Actually, one of the coolest things (to me) was that this event was across the street from the Shriner's Auditorium - where the Oscar award cermonies have been held for years. It was just getting dark - the USC neighbourhood emptying (Toronto boy laments that US cities become ghost towns after dark...) - when I walked in front of the Oscar building. Did I mention I have a degree in film?

...And E3 (Anti-Games-For-Health?)

I almost had cardiac arrest walking into EA's booth in E3 (if you can call their auditorium-sized offering a "booth"). Does that sum up E3? The floor was the bass woofer, I think -  vibrating as a 360-degree panorama screen with lots of special effects and rock video editing spelled out why we should mark all of EA's upcoming releases on our calendars. Actually, this worked promoting the latest Medal of Honor release - you were in the sky with a flotilla of C3 transport aircraft emptying their cargoes of paratroopers onto the bocage of Normandy in 1944 while flak burst all around.
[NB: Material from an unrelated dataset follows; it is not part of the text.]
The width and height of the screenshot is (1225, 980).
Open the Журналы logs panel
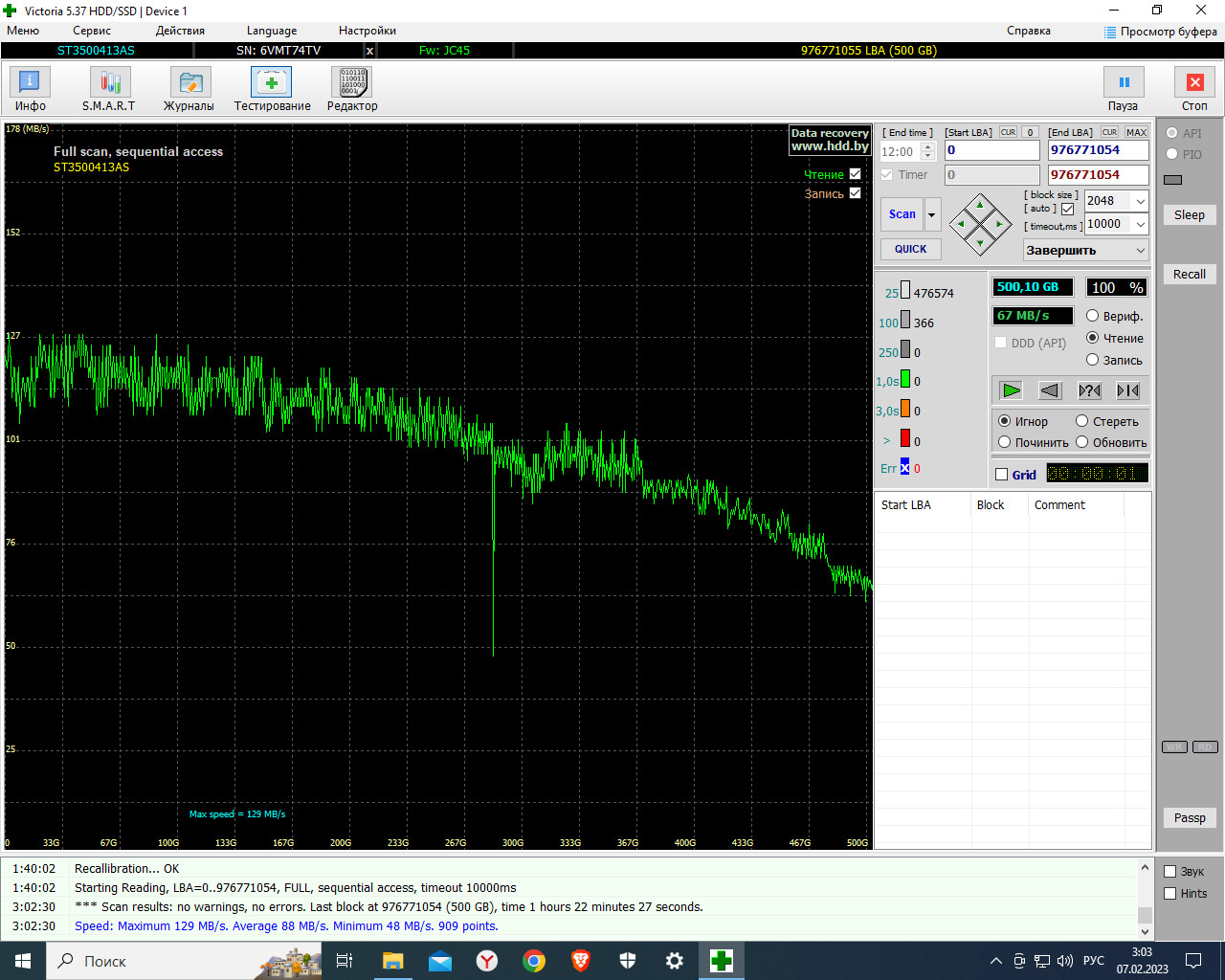tap(189, 89)
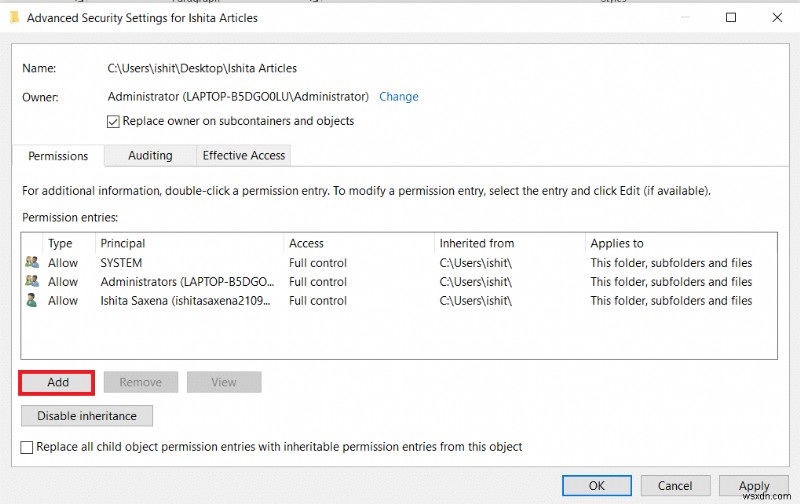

But plugging Will Wright's Spore this way?

I met people from Massive Entertainment in Sweden, which developed my favourite real-time strategy game, Ground Control (which I still play regularly). They are about to come out with World In Conflict - an alt-history Cold-War-goes-hot wargame - and I got to play it a bit. I'm definitely looking forward to that one.

The official Canadian booth was small and stuffy, but then again I find Canada really unambitious about the game industry. Not in terms of production and pipeline standards - we have that down pat: just like the film industry we are turning into a factory centre for US-based companies (or, in the case of Ubisoft, French-based). It's just that we seem so unable to be the originators of new things. Ah... that's an old lament about Canadian industry overall. It makes me sad.

A cool place was Kentia Hall - the basement, where all the little companies are. Little overseas companies were offering their services to outsource; and there were small tech-based offerings with new inventions (which I can't offer much worthy commentary on). The fringe elements of any industry I always find the most interesting.

The main thing I could say about E3 was that it was incredibly loud. Maybe it's just me, but I have more fun walking through the rooms of the Pandemonium gaming convention in Toronto - with its crazy roleplaying adventures, boardgames, miniatures battles, LAN-based Counter-Strike, Starcraft and so on, and even the folks dressed up as Elves, Orcs and company; all of this accompanied by delightful trash-talking, laughter and hyped-up in-character theatrics. Something about E3 just screams ADVERTISING!!! And when someone screams at me, my first reaction is to put on earplugs or leave. I have discovered that what appeals to me about games isn't the games so much as the looks on the faces of gamers - the chemistry between the game and the human being playing it.

A final bit. I took lunch at this cool little restaurant called The Original Pantry Café, on Figueroa near 8th. It was staffed entirely by ex-cons. It's been there for decades, but the owners only hire ex-cons, you can't pay with anything but cash, and the cash-register is worked by a lady inside a cage. Layers of flooring worn through like erosion of sediments in a two-foot square patch in front of the cashier's booth attest to the age - and popularity - of the place. It was a little bit like stepping into a 1940s movie, and you half expected the world to fade to black-and-white in deep contrast, and Bogie or Robert Mitchum out of nowhere to ask ya hey buddy, got a light? The land of dreams and magic indeed. I hope the tech-obsessed makers of games pay a little more attention to those human dreams lying just outside their peripheral vision ...and right in front of their noses.